In 2012, the Company entered into a series of license and sub-license agreements with Life Technologies Corporation, part of ThermoFisher Scientific, Inc. (“ThermoFisher”) that provide the Company with a field-based exclusive license under certain intellectual property rights owned or controlled by ThermoFisher.  The Company paid upfront license fees of $1.0 million relating to the license and sublicense agreements and has an obligation to pay minimum annual royalties (in the tens of thousands of U.S. dollars prior to licensed product approval and thereafter at a level of 50% of running royalties in the previous year), milestone payments and a low single-digit running royalty payable on the net selling price of each licensed product. The upfront payment made in 2012 was expensed to research and development when incurred. Subsequent milestone payments have been recognized as an intangible asset due to the technology having alternative future use in research and development projects at the time of the payment.  The minimum annual royalties have been expensed as incurred.

 

On June 16, 2016, the Company entered into a supply agreement with ThermoFisher for the supply of the Dynabeads® CD3/CD28 technology.
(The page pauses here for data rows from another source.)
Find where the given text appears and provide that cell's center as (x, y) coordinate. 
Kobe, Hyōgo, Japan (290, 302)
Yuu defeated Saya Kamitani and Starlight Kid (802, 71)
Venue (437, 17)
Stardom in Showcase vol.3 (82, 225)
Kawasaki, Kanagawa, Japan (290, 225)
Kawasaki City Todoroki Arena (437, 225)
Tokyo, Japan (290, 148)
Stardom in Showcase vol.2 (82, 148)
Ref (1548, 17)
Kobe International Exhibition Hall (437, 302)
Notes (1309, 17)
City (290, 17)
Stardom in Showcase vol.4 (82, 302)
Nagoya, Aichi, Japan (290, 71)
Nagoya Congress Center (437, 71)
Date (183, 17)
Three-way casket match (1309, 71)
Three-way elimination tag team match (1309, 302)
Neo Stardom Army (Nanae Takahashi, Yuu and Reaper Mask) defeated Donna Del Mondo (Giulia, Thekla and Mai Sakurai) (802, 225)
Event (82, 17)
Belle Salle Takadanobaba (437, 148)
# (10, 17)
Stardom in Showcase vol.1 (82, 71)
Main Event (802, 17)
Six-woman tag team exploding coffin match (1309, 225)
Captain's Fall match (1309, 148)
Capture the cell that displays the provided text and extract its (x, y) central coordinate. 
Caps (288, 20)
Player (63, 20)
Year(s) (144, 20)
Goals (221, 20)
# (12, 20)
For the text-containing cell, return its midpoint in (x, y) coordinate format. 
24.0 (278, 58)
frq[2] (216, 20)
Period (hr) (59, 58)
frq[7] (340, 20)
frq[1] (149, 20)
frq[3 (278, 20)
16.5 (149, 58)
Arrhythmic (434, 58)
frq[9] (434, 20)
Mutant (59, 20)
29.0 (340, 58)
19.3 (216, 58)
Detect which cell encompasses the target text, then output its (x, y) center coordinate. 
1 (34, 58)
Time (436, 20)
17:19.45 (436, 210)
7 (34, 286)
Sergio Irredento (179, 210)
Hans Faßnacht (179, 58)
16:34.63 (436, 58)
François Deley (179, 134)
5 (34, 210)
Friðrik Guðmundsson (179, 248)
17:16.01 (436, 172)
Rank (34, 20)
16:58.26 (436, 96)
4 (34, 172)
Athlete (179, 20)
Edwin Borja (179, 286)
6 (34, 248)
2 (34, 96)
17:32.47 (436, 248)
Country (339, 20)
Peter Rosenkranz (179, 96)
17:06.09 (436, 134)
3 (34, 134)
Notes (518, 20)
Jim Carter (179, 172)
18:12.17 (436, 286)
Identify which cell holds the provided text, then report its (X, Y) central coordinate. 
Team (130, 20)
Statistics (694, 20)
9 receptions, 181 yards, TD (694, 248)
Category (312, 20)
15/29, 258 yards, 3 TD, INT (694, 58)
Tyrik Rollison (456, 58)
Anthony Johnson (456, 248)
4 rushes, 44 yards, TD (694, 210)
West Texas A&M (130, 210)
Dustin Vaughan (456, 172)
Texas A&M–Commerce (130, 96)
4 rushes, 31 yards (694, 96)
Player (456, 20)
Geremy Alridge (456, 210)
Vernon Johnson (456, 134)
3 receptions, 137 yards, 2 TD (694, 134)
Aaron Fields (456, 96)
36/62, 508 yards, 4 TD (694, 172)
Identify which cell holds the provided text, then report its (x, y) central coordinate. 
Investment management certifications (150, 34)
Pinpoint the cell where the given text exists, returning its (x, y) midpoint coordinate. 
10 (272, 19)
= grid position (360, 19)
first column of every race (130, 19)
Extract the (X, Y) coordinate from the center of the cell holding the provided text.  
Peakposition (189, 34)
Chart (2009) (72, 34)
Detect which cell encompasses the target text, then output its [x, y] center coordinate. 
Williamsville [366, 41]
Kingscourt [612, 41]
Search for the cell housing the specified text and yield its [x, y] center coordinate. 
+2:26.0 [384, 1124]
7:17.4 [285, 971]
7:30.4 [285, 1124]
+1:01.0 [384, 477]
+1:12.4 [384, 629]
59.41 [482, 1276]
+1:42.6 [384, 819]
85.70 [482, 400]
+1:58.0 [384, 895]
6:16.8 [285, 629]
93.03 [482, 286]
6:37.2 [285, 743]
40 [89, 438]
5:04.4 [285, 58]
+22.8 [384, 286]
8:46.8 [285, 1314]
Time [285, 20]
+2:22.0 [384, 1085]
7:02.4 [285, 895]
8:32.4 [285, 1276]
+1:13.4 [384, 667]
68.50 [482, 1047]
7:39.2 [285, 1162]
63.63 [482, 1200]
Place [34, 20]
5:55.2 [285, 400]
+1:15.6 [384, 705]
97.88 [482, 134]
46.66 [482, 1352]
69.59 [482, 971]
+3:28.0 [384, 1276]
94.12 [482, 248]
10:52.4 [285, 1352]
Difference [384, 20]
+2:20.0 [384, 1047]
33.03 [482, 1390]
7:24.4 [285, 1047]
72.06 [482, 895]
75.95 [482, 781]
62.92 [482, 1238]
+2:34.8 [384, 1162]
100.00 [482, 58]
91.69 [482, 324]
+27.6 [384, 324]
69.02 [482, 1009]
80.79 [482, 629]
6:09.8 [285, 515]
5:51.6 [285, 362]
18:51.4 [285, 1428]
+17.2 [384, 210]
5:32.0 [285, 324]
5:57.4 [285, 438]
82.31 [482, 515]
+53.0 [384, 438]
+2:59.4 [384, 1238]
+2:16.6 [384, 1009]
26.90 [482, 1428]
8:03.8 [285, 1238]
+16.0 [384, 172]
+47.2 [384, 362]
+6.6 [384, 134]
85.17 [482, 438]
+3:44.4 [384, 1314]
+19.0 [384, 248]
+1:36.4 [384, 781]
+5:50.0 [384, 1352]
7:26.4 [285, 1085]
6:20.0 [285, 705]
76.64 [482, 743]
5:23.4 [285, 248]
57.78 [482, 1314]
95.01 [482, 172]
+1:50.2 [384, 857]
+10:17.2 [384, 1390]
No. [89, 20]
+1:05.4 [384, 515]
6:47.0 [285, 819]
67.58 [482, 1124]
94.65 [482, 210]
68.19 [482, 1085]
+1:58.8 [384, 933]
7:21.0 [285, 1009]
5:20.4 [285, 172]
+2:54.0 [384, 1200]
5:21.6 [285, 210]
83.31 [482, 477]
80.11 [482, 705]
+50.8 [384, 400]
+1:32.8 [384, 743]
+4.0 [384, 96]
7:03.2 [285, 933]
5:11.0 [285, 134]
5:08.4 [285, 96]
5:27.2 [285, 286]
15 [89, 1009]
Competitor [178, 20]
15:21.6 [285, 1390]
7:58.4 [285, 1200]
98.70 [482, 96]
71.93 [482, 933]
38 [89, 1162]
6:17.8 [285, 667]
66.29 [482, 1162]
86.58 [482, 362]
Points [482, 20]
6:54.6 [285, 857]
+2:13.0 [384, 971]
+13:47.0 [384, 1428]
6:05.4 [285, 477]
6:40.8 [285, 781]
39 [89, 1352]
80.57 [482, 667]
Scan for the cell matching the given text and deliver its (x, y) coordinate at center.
The Dynabeads® CD3/CD28 technology is designed to isolate, activate and expand human T-cells, and is being used in the manufacturing of the Company’s affinity enhanced T-cell therapies.  The supply agreement runs until December 31, 2025. Under the supply agreement the Company is required to purchase its requirements for CD3/CD28 magnetic bead product exclusively from ThermoFisher for a period of 5 years and there are also minimum purchasing obligations, which are included within ‘Purchase commitments for clinical materials, clinical trials and contract manufacturing’ set forth above. ThermoFisher has the right to terminate the supply agreement for material breach or insolvency.